==== Source records ====

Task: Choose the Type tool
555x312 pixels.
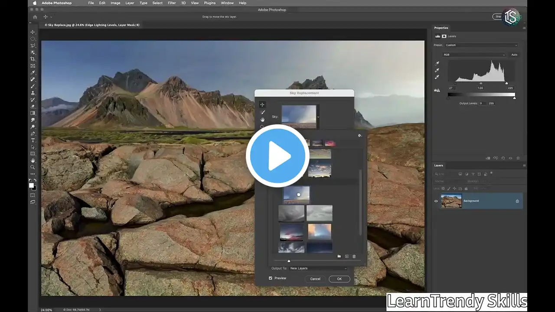Action: coord(33,140)
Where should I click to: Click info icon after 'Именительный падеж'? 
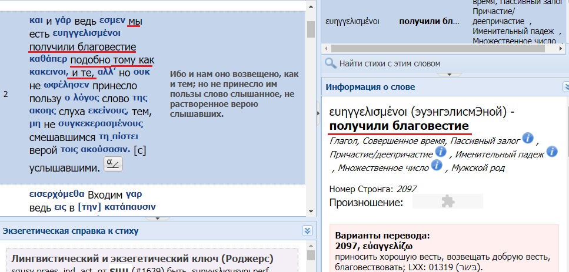[x=551, y=152]
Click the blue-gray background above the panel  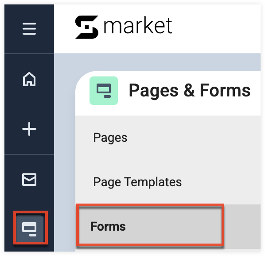157,62
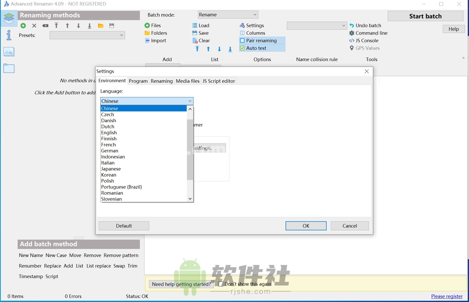
Task: Switch to the Media files tab
Action: [x=187, y=81]
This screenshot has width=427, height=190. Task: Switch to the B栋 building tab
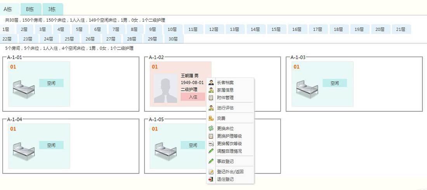pos(31,9)
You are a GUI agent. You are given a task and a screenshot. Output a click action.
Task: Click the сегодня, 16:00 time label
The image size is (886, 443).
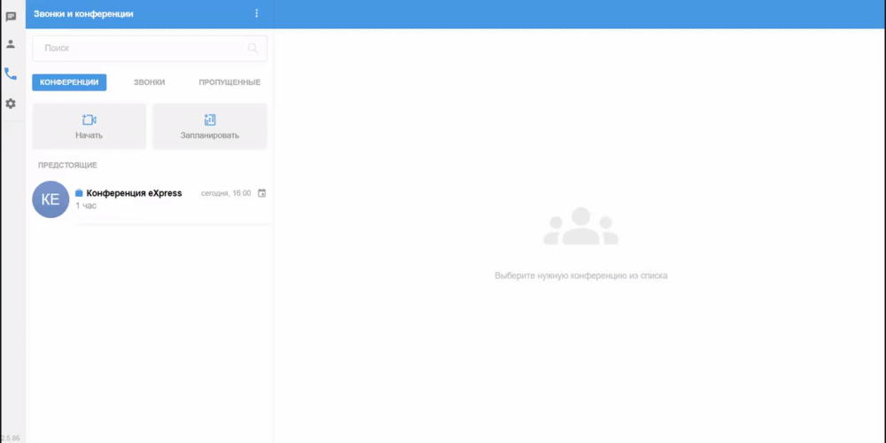point(226,193)
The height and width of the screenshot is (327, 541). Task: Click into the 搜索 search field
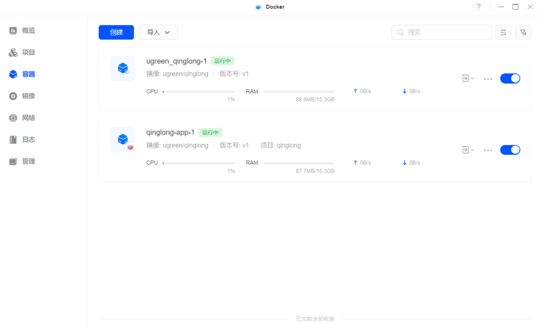[x=445, y=33]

====

Stated problem: What are the lines in the stretch from the line containing "The height and" through the end of the entries? Copy them word for word and leave the pictures out.

Answer for the task:
The height and width of the screenshot is (327, 541). Task: Click into the 搜索 search field
[x=445, y=33]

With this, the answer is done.